§ EXCERPTED PASSAGE
[Begin]

# Leak near hose bibb



## secret1agentman (Mar 8, 2016)

THis morning I went to  use my hose for the first time since fall... The water pressure was very low and then I notice water coming out of the bottom of the house on the slab.   But it stops when I close the water hose faucet    Is this a leak having to do with the hose bibb?   Seems like it would continue to leak even if I have the faucet closed.     Anyone have any idea?   I can see it unless I take out a wall or floor.


----------



## nealtw (Mar 8, 2016)

If you have left the hose connected all winter and the water could not drain out of the faucet, it will freeze. Many of them have the valve 8 or 10 inches inside so they don't freeze but if the water can't drain.
Can you post a picture of it?


----------



## secret1agentman (Mar 8, 2016)

Picture of the faucet itself?


----------



## nealtw (Mar 8, 2016)

Yes and what is on the inside of the house directly behind it.


----------



## secret1agentman (Mar 8, 2016)

I attached two pictures... you can see two little slots in the brick where the water was coming out... there is two bedroom behind the floor near the wall was damp some.     I think the pipe is running between those two bedrooms


----------



## oldognewtrick (Mar 8, 2016)

Is there a crawl space under the house?


----------



## frodo (Mar 8, 2016)

sounds like a frost proof hose bib.   if you do not open and drain they will freeze.  

to replace.   unscrew,  replace

cross your fingers the plumber was not a bone head,  and strapped the 90


----------



## oldognewtrick (Mar 8, 2016)

frodo said:


> sounds like a frost proof hose bib.   if you do not open and drain they will freeze.
> 
> to replace.   unscrew,  replace
> 
> cross your fingers the plumber was not a bone head,  and strapped the 90



And turn off the whole house water supply before attempting.


----------



## nealtw (Mar 8, 2016)

[ame]https://www.youtube.com/watch?v=N46Xn1eOolA[/ame]


----------



## frodo (Mar 8, 2016)

yep,  thats a frost proof


----------



## nealtw (Mar 8, 2016)

And an 8" square can carefully cut out of the divider wall so it can be fixed.


----------



## secret1agentman (Mar 8, 2016)

No  crawl space...  so I guess I will just unscrew the bibb and replace.


----------



## oldognewtrick (Mar 8, 2016)

secret1agentman said:


> No  crawl space...  so I guess I will just unscrew the bibb and replace.



After you turn off the water...


----------



## nealtw (Mar 8, 2016)

[End]

§ DATA EXTRACT
[Begin]

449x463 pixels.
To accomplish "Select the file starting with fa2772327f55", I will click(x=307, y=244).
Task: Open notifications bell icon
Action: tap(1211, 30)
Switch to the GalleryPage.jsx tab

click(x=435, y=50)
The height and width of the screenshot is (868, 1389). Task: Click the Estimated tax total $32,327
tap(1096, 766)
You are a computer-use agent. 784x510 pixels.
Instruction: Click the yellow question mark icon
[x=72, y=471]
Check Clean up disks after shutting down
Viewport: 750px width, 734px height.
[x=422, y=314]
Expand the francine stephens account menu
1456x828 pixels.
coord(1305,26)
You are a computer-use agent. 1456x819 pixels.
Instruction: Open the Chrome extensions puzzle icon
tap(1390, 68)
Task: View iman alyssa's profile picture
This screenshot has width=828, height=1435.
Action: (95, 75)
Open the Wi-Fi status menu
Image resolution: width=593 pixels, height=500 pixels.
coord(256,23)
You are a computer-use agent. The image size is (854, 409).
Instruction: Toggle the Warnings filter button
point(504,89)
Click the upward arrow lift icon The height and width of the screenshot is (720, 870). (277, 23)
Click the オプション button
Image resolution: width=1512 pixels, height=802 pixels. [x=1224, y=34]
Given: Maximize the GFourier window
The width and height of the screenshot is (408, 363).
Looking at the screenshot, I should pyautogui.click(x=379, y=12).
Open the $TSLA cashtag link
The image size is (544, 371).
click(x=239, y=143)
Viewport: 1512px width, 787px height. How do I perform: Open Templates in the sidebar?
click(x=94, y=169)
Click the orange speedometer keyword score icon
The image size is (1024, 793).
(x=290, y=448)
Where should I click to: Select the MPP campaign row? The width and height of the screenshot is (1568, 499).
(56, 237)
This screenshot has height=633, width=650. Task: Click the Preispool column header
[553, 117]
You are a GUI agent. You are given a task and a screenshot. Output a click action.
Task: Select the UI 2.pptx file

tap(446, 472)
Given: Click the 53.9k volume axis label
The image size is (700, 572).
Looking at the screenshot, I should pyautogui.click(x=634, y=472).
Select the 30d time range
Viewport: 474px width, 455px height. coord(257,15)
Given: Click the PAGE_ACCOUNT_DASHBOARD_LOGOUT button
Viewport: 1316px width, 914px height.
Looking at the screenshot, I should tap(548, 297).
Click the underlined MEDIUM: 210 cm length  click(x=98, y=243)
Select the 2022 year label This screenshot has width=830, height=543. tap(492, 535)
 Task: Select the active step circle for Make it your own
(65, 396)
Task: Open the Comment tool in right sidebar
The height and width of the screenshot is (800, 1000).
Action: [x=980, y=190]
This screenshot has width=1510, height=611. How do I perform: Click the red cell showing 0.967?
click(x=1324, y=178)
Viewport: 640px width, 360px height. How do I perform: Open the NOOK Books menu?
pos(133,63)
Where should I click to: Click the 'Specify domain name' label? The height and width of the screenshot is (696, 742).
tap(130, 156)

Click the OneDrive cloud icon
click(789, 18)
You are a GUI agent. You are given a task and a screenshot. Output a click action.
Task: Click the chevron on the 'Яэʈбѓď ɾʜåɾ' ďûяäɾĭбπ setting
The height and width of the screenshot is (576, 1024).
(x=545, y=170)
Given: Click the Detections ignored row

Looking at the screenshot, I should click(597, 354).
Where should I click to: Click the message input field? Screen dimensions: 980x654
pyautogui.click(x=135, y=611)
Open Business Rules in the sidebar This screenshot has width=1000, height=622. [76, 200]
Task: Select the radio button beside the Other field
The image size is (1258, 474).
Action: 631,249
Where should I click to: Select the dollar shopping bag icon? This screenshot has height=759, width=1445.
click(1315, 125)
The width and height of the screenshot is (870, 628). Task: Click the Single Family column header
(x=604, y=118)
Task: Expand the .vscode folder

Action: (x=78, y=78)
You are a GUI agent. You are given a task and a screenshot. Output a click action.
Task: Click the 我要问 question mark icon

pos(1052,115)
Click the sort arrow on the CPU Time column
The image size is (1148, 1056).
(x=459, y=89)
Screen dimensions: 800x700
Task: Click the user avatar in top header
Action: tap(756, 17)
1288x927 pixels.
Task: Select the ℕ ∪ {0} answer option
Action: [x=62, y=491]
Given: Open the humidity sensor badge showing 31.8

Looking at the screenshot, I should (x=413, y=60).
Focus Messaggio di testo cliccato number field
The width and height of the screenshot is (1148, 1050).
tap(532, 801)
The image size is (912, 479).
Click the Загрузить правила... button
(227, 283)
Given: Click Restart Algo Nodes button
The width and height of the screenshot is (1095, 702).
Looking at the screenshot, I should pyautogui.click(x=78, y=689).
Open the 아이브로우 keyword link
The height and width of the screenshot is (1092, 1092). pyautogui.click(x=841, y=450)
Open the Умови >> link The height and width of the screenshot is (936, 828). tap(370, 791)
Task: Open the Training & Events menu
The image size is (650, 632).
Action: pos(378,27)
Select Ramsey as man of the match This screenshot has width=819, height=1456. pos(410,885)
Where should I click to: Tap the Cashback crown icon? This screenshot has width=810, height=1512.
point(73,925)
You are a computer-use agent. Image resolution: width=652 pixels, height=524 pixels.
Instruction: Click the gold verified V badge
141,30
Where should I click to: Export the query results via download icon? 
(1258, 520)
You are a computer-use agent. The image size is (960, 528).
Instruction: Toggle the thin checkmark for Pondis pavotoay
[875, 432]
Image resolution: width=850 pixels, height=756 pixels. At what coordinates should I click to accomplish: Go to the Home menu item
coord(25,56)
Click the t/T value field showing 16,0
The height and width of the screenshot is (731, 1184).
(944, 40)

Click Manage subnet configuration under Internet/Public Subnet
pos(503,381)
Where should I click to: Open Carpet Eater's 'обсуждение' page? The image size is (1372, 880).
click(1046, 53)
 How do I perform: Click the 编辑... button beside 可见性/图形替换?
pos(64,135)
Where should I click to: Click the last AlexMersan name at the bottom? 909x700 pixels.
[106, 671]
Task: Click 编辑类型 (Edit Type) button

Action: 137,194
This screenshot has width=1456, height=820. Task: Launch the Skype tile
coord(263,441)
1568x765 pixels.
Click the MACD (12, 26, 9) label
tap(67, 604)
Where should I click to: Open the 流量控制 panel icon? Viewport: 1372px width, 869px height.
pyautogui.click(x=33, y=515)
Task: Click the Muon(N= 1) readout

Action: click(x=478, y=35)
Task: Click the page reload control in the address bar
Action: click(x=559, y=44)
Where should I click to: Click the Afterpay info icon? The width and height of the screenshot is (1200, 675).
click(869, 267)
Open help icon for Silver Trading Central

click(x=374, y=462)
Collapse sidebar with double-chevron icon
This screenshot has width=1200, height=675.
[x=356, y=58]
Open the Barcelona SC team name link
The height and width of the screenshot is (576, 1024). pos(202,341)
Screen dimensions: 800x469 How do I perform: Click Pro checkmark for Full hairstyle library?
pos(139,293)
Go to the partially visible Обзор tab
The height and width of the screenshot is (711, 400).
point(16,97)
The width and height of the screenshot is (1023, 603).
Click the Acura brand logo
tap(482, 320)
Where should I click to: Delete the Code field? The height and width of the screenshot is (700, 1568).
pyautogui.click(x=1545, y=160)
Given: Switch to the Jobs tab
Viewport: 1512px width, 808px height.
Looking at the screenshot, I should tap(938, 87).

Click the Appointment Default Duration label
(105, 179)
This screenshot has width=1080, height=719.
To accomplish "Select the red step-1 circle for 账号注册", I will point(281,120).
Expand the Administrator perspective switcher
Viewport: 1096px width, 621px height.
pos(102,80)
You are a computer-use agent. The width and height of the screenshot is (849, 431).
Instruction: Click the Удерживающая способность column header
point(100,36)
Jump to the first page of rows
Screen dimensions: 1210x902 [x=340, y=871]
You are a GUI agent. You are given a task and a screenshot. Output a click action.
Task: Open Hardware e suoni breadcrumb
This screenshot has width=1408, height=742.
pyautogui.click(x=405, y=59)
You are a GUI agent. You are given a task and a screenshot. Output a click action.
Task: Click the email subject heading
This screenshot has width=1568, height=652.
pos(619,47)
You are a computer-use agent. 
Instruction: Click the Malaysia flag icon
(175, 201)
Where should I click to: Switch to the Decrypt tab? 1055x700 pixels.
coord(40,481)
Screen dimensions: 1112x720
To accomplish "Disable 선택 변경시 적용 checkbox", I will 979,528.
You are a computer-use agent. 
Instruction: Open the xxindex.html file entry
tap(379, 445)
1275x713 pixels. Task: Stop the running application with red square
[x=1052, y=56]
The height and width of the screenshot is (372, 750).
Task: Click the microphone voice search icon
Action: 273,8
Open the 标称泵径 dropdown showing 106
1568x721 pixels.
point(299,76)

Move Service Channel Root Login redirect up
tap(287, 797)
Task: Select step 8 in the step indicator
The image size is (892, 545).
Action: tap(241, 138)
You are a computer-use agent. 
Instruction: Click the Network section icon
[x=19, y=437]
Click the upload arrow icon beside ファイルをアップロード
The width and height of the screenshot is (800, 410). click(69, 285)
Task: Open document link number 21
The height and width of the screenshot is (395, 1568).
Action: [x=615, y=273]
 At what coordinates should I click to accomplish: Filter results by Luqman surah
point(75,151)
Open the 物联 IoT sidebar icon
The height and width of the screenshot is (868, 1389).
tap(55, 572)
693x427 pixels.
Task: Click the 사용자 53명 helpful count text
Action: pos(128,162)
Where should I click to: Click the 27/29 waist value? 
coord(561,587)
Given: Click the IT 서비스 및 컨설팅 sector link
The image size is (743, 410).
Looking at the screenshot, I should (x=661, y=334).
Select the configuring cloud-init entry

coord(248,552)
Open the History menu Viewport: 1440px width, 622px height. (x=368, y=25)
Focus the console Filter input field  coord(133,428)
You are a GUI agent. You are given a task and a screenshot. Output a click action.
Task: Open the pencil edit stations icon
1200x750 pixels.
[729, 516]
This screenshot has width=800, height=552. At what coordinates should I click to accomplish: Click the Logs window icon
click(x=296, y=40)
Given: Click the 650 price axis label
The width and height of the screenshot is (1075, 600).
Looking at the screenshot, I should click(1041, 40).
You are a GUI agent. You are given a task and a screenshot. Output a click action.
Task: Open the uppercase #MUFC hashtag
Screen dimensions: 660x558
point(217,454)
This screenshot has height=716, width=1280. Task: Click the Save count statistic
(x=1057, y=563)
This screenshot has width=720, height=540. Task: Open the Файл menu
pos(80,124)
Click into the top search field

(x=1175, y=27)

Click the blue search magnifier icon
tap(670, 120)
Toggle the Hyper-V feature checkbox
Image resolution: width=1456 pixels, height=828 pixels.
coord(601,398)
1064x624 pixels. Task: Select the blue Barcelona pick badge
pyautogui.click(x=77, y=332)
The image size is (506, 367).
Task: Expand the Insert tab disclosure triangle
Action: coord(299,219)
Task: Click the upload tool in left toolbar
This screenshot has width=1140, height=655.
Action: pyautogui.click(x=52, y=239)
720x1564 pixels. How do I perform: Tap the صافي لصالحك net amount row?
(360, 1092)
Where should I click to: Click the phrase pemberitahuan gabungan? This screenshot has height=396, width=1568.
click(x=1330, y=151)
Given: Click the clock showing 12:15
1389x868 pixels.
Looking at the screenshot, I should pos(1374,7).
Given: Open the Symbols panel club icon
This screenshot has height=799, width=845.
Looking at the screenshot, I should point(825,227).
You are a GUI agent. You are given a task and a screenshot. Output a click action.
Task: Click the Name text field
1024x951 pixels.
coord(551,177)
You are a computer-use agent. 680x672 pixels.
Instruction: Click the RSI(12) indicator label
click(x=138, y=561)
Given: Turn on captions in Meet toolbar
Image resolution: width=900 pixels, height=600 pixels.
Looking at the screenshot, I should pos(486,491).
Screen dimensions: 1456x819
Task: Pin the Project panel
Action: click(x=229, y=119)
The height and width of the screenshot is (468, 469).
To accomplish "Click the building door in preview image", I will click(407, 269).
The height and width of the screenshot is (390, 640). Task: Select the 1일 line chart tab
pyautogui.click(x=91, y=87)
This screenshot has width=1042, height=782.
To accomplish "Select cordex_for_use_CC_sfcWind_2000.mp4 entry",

[End]

§ STATED GOAL 1
In the hose bibb leak thread, what are the answers to these?
(a) What two problems did the original poster notice when using the hose for the first time since fall?
(b) How far inside do many of these faucets have their valve, according to nealtw?
(c) What did oldognewtrick say to do before attempting the replacement?
§ STATED GOAL 2
How would you sum up the hose bibb leak thread in two sentences?

§ WORKED SOLUTION 1
(a) The water pressure was very low, and water was coming out of the bottom of the house on the slab.
(b) 8 or 10 inches inside.
(c) Turn off the whole house water supply.

§ WORKED SOLUTION 2
After using a hose for the first time since fall, the original poster found low water pressure and water coming out of the bottom of the house on the slab, which stopped when the hose faucet was closed. Replies identified it as a frost proof hose bib that freezes if not opened and drained and said to turn off the whole house water supply before unscrewing and replacing it, which the poster, having no crawl space, planned to do.